With summer’s arrival and heat, sometimes you just don’t want to cook anything – at least anything requiring heat. Oi muchim, a Korean cucumber salad, is a great snack, side dish, or in sufficient quantity, a light meal for a hot summer’s day. It’s a blend of cooling cucumber and spicy flavors, and it’s absurdly easy to make.

You’ll probably run into oi muchim as a snack side dish at Korean restaurants, served as part of the appetizer set of dishes called banchan alongside snack dishes like kimchi (spicy fermented cabbage) and japchae (fried cold noodles).

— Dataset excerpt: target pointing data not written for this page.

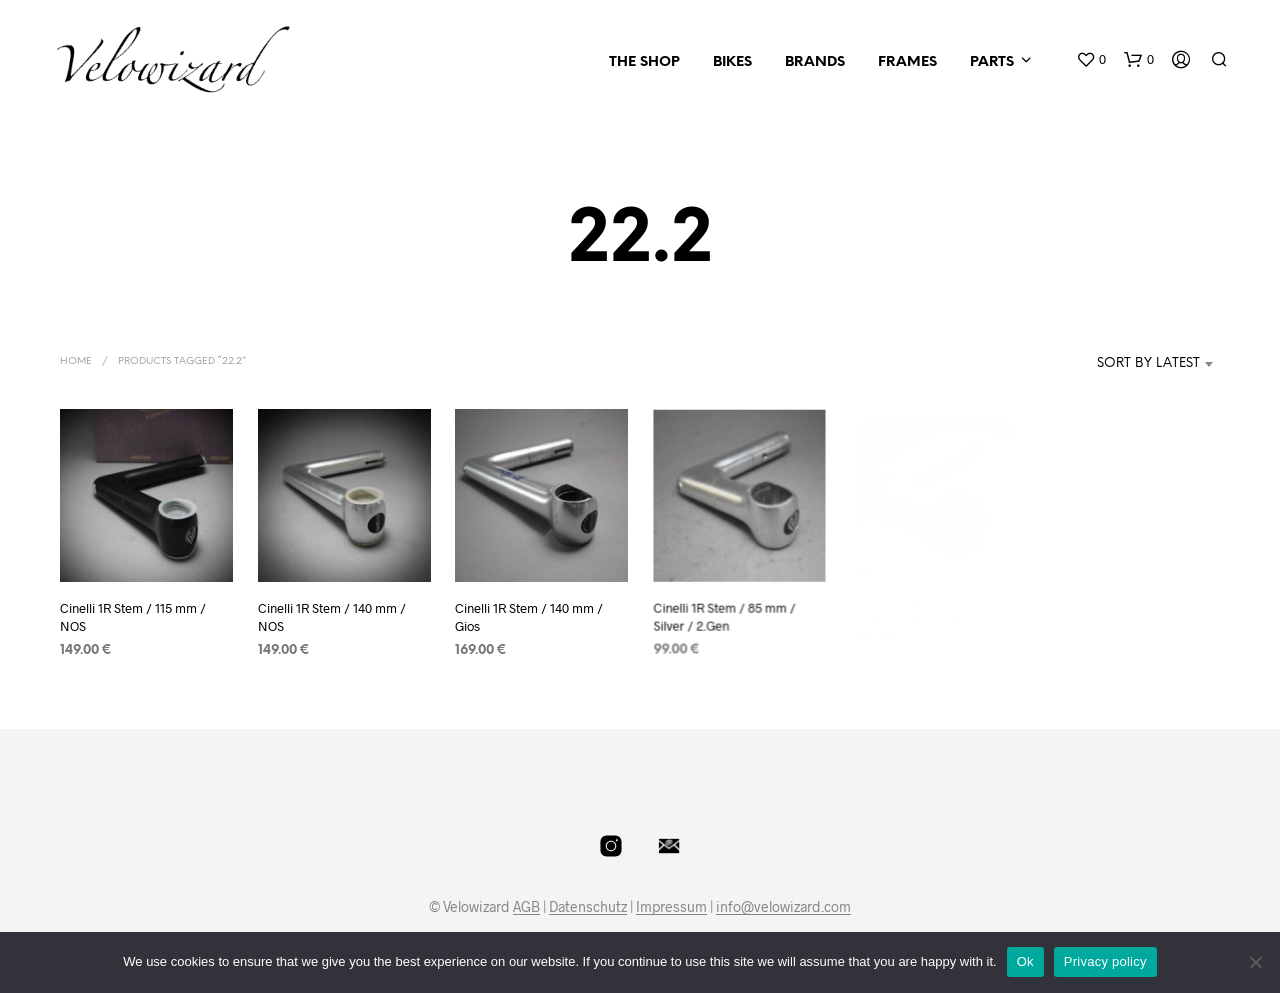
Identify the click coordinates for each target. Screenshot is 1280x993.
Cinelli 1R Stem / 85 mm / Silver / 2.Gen (725, 609)
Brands (815, 62)
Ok (1025, 961)
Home (76, 361)
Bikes (732, 62)
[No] (1255, 962)
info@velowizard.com (783, 907)
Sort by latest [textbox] (1148, 363)
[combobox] (1118, 364)
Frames (907, 62)
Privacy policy (1105, 961)
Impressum (671, 907)
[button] (1091, 60)
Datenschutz (588, 907)
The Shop (644, 62)
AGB (526, 907)
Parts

  • 2 large cucumbers of pretty much any variety
  • 1 tablespoon of sugar or sugar equivalent
  • 1 tablespoon soy sauce (2 tsp if reduced sodium)
  • 1/2 teaspoon sesame oil
  • 3 tablespoons rice wine vinegar
  • 1 tablespoon black sesame seeds (regular toasted okay too)
  • 1-3 teaspoons spicy sauce (gochujang, sriracha, etc.)
  • 1/2 teaspoon garlic powder


  • Large non-reactive mixing bowl
  • Knife
  • Spoon


  1. Cut the cucumbers into 1/4-inch slices.
  2. In the mixing bowl, combine sugar, soy sauce, garlic, sesame oil, vinegar, and spicy sauce of your choice. Stir until thoroughly mixed.
  3. Add cucumbers to mixing bowl. Toss to coat.
  4. Refrigerate for at least 15 minutes, ideally an hour or two.
  5. Stir and eat.

Foodblogging Friday: Korean Oi Muchim Cucumber Salad

Some folks, depending on how soft or crunchy you like your cucumbers, may salt them first and let them drain, to remove excess water. I’d say depending on how long you plan to let it sit, you can omit that. If you plan to serve as soon as it’s made, then salt them and reduce the soy sauce to 1 teaspoon.

This application also does well if you want to reduce the sugar and substitute stevia. Stevia can occasionally have a slightly bitter, astringent aftertaste, but in a vegetable dish it goes really well, so if you want this to be lower sugar, swap in the equivalent of a tablespoon of sugar. Be aware that rice wine vinegar still inherently contains some sugar. If you use gochujang, it also contains some sugar.

If you’ve had oi muchim at a Korean restaurant, you’ve likely seen some versions that are covered in red chili flakes. You can use that too, either in addition to a spicy sauce or in place of it. If you substitute out the sauce, give it more time to sit. And of course, feel free to crank up or down the heat to your personal preferences.